Would you give the data below back exactly as it reads?

# # #

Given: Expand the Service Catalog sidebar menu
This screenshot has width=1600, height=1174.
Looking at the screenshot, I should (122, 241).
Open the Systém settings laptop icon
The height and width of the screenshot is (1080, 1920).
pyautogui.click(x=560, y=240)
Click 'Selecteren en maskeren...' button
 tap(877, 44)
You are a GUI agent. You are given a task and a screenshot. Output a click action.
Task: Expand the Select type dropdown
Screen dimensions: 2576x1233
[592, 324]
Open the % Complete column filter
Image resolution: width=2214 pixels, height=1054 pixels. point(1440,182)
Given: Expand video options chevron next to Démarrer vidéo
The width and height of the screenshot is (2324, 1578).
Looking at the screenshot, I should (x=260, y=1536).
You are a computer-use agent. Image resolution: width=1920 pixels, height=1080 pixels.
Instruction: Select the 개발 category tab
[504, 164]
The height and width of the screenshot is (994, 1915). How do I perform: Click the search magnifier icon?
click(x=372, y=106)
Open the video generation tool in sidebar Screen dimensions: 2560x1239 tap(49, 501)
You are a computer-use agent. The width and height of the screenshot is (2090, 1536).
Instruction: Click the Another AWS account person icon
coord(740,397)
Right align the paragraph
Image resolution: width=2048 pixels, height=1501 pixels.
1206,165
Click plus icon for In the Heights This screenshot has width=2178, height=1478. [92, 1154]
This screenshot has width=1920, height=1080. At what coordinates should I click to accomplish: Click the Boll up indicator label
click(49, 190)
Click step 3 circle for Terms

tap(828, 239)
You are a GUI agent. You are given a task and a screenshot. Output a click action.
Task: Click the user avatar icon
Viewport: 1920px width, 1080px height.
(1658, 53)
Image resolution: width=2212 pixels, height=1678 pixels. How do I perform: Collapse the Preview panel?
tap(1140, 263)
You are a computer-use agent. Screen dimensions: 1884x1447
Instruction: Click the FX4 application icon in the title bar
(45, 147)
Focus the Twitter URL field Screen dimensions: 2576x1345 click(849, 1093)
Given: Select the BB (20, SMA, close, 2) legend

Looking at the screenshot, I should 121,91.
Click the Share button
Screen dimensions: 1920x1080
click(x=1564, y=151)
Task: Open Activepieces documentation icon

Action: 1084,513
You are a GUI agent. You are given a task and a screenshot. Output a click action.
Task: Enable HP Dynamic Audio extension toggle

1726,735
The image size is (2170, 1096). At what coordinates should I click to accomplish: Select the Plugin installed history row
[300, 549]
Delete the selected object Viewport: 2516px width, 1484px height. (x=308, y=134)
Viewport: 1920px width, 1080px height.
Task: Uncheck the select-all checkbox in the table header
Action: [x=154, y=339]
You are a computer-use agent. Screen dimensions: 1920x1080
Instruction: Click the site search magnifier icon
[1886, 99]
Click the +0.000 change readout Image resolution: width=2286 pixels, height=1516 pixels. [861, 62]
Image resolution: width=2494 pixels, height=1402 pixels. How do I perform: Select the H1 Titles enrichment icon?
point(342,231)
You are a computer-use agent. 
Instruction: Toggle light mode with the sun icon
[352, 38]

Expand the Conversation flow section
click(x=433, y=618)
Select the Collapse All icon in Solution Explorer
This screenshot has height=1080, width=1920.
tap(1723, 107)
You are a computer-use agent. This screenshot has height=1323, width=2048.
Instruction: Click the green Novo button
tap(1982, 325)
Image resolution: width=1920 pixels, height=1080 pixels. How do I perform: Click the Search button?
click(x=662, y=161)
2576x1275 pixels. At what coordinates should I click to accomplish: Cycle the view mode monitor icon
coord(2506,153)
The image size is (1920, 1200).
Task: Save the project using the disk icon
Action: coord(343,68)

# # #

## [Problem solution]
Given: Expand the Service Catalog sidebar menu
This screenshot has width=1600, height=1174.
Looking at the screenshot, I should (122, 241).
Open the Systém settings laptop icon
The height and width of the screenshot is (1080, 1920).
pyautogui.click(x=560, y=240)
Click 'Selecteren en maskeren...' button
 tap(877, 44)
You are a GUI agent. You are given a task and a screenshot. Output a click action.
Task: Expand the Select type dropdown
Screen dimensions: 2576x1233
[592, 324]
Open the % Complete column filter
Image resolution: width=2214 pixels, height=1054 pixels. point(1440,182)
Given: Expand video options chevron next to Démarrer vidéo
The width and height of the screenshot is (2324, 1578).
Looking at the screenshot, I should (x=260, y=1536).
You are a computer-use agent. Image resolution: width=1920 pixels, height=1080 pixels.
Instruction: Select the 개발 category tab
[504, 164]
The height and width of the screenshot is (994, 1915). How do I perform: Click the search magnifier icon?
click(x=372, y=106)
Open the video generation tool in sidebar Screen dimensions: 2560x1239 tap(49, 501)
You are a computer-use agent. The width and height of the screenshot is (2090, 1536).
Instruction: Click the Another AWS account person icon
coord(740,397)
Right align the paragraph
Image resolution: width=2048 pixels, height=1501 pixels.
1206,165
Click plus icon for In the Heights This screenshot has width=2178, height=1478. [92, 1154]
This screenshot has width=1920, height=1080. At what coordinates should I click to accomplish: Click the Boll up indicator label
click(49, 190)
Click step 3 circle for Terms

tap(828, 239)
You are a GUI agent. You are given a task and a screenshot. Output a click action.
Task: Click the user avatar icon
Viewport: 1920px width, 1080px height.
(1658, 53)
Image resolution: width=2212 pixels, height=1678 pixels. How do I perform: Collapse the Preview panel?
tap(1140, 263)
You are a computer-use agent. Screen dimensions: 1884x1447
Instruction: Click the FX4 application icon in the title bar
(45, 147)
Focus the Twitter URL field Screen dimensions: 2576x1345 click(849, 1093)
Given: Select the BB (20, SMA, close, 2) legend

Looking at the screenshot, I should 121,91.
Click the Share button
Screen dimensions: 1920x1080
click(x=1564, y=151)
Task: Open Activepieces documentation icon

Action: 1084,513
You are a GUI agent. You are given a task and a screenshot. Output a click action.
Task: Enable HP Dynamic Audio extension toggle

1726,735
The image size is (2170, 1096). At what coordinates should I click to accomplish: Select the Plugin installed history row
[300, 549]
Delete the selected object Viewport: 2516px width, 1484px height. (x=308, y=134)
Viewport: 1920px width, 1080px height.
Task: Uncheck the select-all checkbox in the table header
Action: [x=154, y=339]
You are a computer-use agent. Screen dimensions: 1920x1080
Instruction: Click the site search magnifier icon
[1886, 99]
Click the +0.000 change readout Image resolution: width=2286 pixels, height=1516 pixels. [861, 62]
Image resolution: width=2494 pixels, height=1402 pixels. How do I perform: Select the H1 Titles enrichment icon?
point(342,231)
You are a computer-use agent. 
Instruction: Toggle light mode with the sun icon
[352, 38]

Expand the Conversation flow section
click(x=433, y=618)
Select the Collapse All icon in Solution Explorer
This screenshot has height=1080, width=1920.
tap(1723, 107)
You are a computer-use agent. This screenshot has height=1323, width=2048.
Instruction: Click the green Novo button
tap(1982, 325)
Image resolution: width=1920 pixels, height=1080 pixels. How do I perform: Click the Search button?
click(x=662, y=161)
2576x1275 pixels. At what coordinates should I click to accomplish: Cycle the view mode monitor icon
coord(2506,153)
The image size is (1920, 1200).
Task: Save the project using the disk icon
Action: coord(343,68)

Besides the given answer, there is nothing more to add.